■ **PROBLEM STATEMENT**
Lay out the material from the line with "Click the Save icon in title bar" to the line with "click(22, 90)" as a two-column CSV with the headers instruction and action. Give one row per item, with its text and its answer each in a single quoted field and line breaks replaced by spaces.

■ **RECORDS FOR PROCESSING**
-=-=-
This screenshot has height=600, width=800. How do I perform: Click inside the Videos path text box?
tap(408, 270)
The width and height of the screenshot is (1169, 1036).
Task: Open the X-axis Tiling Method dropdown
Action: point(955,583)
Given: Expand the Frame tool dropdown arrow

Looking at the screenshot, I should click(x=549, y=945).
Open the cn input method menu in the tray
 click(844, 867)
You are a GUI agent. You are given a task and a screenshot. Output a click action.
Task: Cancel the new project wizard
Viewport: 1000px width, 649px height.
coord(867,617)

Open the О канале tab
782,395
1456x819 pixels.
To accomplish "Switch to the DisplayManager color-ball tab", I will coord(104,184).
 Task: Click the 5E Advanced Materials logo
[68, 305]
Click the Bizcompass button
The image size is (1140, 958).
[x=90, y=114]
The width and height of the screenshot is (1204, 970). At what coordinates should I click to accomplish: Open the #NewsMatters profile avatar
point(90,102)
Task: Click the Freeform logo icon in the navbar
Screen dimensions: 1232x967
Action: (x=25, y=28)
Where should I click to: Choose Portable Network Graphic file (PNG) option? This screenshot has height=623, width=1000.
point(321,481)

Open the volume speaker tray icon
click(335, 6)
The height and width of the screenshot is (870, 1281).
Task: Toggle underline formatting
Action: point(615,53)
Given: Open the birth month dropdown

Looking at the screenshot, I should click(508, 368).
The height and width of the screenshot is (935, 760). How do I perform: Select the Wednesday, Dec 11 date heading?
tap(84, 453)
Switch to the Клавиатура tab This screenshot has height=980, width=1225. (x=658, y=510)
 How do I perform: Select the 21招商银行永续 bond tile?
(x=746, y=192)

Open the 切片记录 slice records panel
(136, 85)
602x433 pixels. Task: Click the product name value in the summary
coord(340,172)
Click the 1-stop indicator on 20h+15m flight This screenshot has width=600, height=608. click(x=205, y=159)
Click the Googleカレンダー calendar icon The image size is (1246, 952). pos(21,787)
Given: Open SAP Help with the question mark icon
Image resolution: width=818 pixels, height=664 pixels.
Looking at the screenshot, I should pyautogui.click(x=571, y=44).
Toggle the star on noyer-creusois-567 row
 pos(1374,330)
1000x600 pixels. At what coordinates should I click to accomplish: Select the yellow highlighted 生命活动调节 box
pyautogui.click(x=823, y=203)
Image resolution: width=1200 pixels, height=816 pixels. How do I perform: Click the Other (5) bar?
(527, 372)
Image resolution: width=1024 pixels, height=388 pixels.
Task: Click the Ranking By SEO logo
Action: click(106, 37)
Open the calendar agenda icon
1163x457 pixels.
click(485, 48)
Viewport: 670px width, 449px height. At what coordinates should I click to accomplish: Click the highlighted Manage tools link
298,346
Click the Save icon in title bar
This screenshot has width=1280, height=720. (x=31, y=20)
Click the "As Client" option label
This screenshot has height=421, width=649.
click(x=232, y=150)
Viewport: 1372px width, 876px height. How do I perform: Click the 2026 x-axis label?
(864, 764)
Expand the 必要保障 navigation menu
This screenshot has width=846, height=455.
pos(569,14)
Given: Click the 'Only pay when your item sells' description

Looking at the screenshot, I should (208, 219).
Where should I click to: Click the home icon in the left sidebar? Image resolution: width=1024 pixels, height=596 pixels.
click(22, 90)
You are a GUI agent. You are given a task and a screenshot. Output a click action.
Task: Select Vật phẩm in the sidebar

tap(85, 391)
-=-=-
■ **TASK ANSWER**
instruction,action
"Click the Save icon in title bar","This screenshot has width=1280, height=720. (x=31, y=20)"
"Click the ""As Client"" option label This screenshot has height=421, width=649.","click(x=232, y=150)"
"Viewport: 1372px width, 876px height. How do I perform: Click the 2026 x-axis label?","(864, 764)"
"Expand the 必要保障 navigation menu This screenshot has width=846, height=455.","pos(569,14)"
"Given: Click the 'Only pay when your item sells' description","Looking at the screenshot, I should (208, 219)."
"Where should I click to: Click the home icon in the left sidebar? Image resolution: width=1024 pixels, height=596 pixels.","click(22, 90)"